*SUPPLIED MATERIAL*:
========================================

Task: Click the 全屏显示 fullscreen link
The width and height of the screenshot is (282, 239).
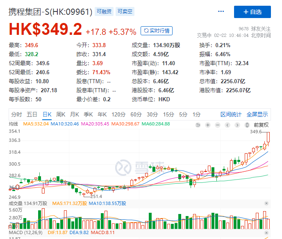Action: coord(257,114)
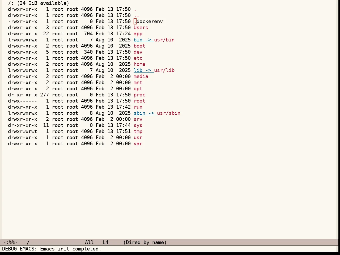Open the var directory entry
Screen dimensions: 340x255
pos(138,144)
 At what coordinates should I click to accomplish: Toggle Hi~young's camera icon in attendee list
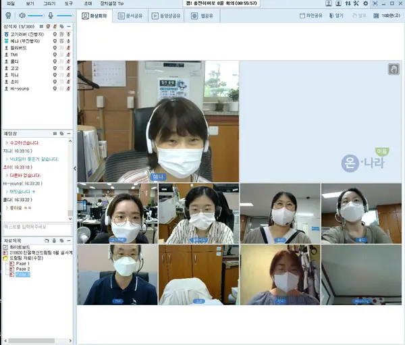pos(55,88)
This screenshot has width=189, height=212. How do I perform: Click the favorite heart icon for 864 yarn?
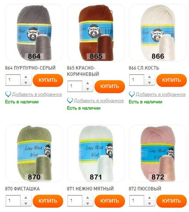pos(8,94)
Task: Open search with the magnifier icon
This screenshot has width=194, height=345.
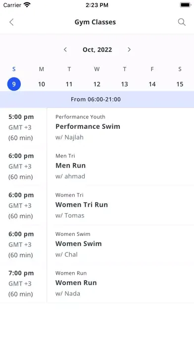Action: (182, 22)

========================================

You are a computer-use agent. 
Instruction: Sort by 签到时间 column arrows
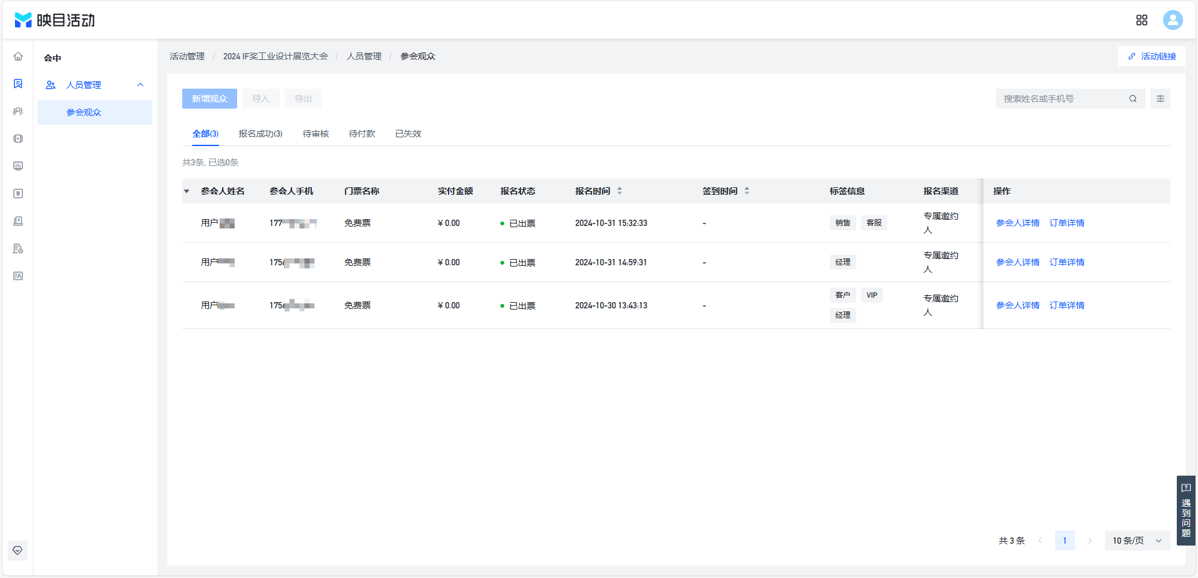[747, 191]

========================================

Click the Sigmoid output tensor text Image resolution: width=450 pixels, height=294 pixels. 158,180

========================================

Which lines in the data above hold the word "Task"? Return each of them.

Task: Click the 全屏显示 fullscreen link
Task: Open search with the magnifier icon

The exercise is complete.